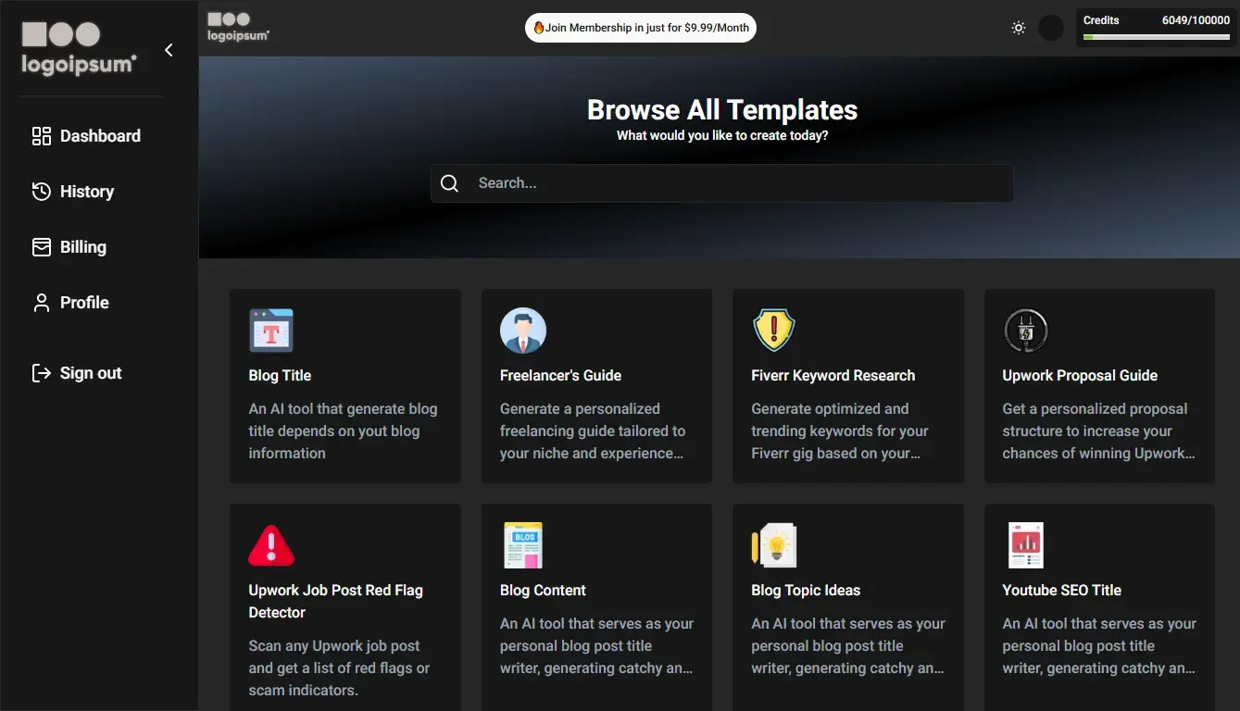
Task: Collapse the sidebar using the chevron
Action: (x=169, y=50)
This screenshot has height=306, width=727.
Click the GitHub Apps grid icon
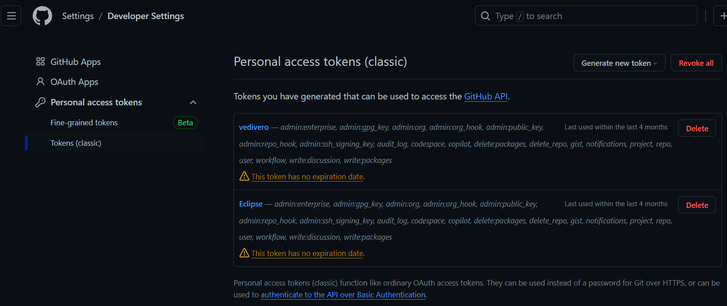(x=40, y=62)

### What to do
Could you retype exactly, and only, the lines running from the one with "This screenshot has height=306, width=727." to the last line of the listing, while leaving any pictures out?

### Response
This screenshot has height=306, width=727.
Click the GitHub Apps grid icon
(x=40, y=62)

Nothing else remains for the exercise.